Bir şirketin muhasebecisi etraf mühendisini çağırıyor. İşini yeterli yapmadığını söyleyip bayağı azarlıyor. Mühendis çok rahatsız oluyor patrona gidip istifa etmeye çalışıyor. Patronun durumdan haberi yok, sonra anlaşılıyor ki muhasebeci mühendis üzerinde tahakküm kurmaya çalışıyor.

Bir şirketin kısım müdürü, asistanını daima olarak aşağılıyor, küçümseyici sözler kullanıyor. Kızcağız artık canından bezmiş. Sonunda öbür bir iş buluyor ve müdüre durumu bildiriyor. Müdür ne dese beğenirsiniz, “Buradan rahat iş yeri mi bulacaksın”.

ŞİRKETLERİN BİRÇOKLARINDA GÖRÜNMEZ BİR BASKI VAR

Şirketlerin içi kaynayan bir kazan üzere, iş bilmeyen liyakat sahibi olmayan beşerler iş yerlerinde yetkili konumlarda çalışıyor, beşerler birbirinin ayağını kaydırıyor, birbirlerine ruhsal şiddet uygulayanları var. Şirketlerin birçoklarında görünmez bir baskı var. Çalışanlar daima bu baskı altında, yaşıyor. Natürel bu baskı acayipliklerin gelişmesini pekiştiriyor.

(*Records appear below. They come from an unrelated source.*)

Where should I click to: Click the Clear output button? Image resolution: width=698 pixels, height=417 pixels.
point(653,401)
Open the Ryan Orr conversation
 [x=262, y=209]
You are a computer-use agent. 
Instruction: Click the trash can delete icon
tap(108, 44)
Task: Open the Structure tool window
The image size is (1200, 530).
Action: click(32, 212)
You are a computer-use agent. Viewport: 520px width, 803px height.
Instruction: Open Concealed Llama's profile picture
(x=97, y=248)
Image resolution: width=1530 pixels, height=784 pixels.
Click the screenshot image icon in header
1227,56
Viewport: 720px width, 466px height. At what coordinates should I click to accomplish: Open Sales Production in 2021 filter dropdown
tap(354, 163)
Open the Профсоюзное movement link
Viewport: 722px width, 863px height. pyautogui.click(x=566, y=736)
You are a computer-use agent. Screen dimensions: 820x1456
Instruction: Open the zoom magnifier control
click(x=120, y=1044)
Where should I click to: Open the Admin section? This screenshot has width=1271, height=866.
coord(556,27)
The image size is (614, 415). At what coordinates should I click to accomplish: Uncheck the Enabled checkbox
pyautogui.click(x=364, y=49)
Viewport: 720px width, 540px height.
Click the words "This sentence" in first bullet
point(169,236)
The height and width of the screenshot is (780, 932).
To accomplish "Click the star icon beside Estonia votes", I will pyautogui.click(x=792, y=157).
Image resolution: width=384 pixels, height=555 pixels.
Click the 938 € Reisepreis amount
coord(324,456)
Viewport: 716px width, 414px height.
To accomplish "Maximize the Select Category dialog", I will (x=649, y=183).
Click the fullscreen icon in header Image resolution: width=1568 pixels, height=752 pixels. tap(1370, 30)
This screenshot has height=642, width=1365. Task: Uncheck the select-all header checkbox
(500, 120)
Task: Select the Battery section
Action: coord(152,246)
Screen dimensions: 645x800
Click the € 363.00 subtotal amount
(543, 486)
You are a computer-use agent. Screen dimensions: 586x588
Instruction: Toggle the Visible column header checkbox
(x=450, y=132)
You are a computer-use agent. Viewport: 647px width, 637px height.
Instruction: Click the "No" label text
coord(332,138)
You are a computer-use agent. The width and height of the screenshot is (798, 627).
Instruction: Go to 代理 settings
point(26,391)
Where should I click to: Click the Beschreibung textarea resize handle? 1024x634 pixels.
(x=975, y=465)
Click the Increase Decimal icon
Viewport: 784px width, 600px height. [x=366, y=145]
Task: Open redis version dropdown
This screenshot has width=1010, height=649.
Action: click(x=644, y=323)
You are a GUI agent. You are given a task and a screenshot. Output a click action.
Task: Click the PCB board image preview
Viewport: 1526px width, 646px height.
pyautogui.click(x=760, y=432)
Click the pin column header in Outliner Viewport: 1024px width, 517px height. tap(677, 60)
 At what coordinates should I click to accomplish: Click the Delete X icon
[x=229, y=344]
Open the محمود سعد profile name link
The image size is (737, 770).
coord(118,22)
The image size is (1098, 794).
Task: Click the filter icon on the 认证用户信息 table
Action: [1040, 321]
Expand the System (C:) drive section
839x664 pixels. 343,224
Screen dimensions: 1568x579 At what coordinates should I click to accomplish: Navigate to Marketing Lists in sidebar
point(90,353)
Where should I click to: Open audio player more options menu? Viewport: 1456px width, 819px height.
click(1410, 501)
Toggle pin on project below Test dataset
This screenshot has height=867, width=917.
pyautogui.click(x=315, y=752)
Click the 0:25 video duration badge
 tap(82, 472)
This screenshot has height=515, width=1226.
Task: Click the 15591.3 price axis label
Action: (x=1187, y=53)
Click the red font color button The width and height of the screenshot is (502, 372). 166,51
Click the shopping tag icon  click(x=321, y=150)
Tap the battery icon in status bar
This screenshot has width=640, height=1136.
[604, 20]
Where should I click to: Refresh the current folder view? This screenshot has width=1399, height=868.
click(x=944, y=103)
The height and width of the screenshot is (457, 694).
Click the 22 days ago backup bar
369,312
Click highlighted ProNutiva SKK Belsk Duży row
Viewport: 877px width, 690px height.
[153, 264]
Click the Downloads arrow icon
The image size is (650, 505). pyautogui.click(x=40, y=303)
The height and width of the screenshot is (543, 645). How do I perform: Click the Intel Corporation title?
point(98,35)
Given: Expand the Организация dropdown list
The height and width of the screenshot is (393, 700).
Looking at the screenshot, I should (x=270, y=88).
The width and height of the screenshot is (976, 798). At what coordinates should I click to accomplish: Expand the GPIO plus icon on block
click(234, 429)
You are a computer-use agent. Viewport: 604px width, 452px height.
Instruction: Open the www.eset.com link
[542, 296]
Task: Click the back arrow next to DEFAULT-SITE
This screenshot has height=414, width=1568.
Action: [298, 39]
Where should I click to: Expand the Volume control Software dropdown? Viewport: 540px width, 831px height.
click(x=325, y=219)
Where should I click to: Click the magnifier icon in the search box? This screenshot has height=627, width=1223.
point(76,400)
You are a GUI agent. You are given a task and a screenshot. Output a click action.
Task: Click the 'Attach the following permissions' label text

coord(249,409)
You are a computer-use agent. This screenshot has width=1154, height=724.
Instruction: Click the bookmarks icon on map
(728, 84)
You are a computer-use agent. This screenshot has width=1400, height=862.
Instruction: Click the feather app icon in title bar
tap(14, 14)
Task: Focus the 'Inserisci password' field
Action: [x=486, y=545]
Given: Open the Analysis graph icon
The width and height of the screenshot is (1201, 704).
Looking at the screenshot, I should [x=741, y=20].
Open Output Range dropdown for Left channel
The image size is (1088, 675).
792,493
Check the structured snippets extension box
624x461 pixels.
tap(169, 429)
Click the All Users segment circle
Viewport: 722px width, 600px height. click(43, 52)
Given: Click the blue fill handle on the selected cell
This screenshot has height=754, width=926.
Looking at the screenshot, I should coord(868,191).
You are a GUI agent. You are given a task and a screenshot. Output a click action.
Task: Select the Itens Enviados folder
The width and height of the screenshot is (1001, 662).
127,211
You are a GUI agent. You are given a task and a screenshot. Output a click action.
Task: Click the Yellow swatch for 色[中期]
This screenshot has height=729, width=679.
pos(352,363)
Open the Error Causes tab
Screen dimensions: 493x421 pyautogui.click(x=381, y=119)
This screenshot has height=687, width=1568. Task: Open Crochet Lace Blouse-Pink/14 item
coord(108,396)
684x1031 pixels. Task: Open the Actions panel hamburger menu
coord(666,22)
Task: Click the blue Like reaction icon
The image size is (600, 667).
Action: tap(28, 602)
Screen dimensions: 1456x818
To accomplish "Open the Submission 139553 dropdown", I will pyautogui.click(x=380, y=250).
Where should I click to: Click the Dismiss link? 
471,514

Benzer örneklerden bir sürü var. Hepsi birbirinden absürt. Evvelden de iş hayatı zorluydu ve birçok olumsuz durum vardı, fakat günümüzde yaşananlar farklı bir düzeyde. Bunlar insanların akıl sıhhatini etkiliyor ve önemli manada inanç sarsıyor. Güvensizlik o denli üst boyutta ki düzgün çalışmak da işe yaramıyor, zira düzgün çalışanlar da en küçük bir küsurda birebir kategoriye konup tıpkı muameleye tabi tutuluyor. Sapla saman birbirine karışıyor birden fazla vakit. En ufak bir yanlışta işini güzel yapanlar da suçlanıyor ve eleştiriliyor. Bu durumlardan etkilenmeyen yok üzere. Beşerler birbirine karşı ziyadesiyle ön yargılı. Herkes potansiyel yalancı ve potansiyel hırsız muamelesi görüyor. Öbür taraftan gemisini yürüten kaptan. Çok birbirine bağlı iş yapan kurum ve tertibin birbirlerine karşı hiç inançları yok.

Eskiden kelamlı yapılan işler için artık mukaveleler, noter onayları ve öteki yasal evraklar kullanılıyor ki taraflar kendini garanti altına alsınlar. Zira evrak olmadan iş yapıldığında sonucun hüsran olacağı düşünülüyor. Bu haklı bir tasa, çünkü evrak olmadan parası ödenmeyen ve batmış iş yerleri ve beşerler var. Bu aksiliklerden en çok etkilenenler kuşkusuz öncelikle çalışanlar, sonrasında ise küçük iş yerleri. Örneğin, inşaat bölümü şu devirde en kârlı kesim. Müteahhitler işlerini çoklukla taşeronlara yaptırıyor. Taşeronlar küçük şirketler ve çok paraları yok. Taşeron işverenleri da aslında çalışanlardır. Müteahhitler, taşeronların parasını ödemiyor. Taşeronlar, küçük oldukları için kendi yağlarıyla kavruluyorlar ve muhtaçlıkları olan paraları alamayınca batıyorlar. Büyük şirketler, parayı çoğaltmayı güzel biliyorlar. Parayı geç ödeyerek öteki yerde değerlendirirken küçük şirketler sıkıntı durumda debeleniyor. Büyük şirketlere baktığınızda, üç kuruşun bile hesabını yapıyorlar. Çalışanın sigortasını 1 gün geç yapmayı kâr sayıyorlar.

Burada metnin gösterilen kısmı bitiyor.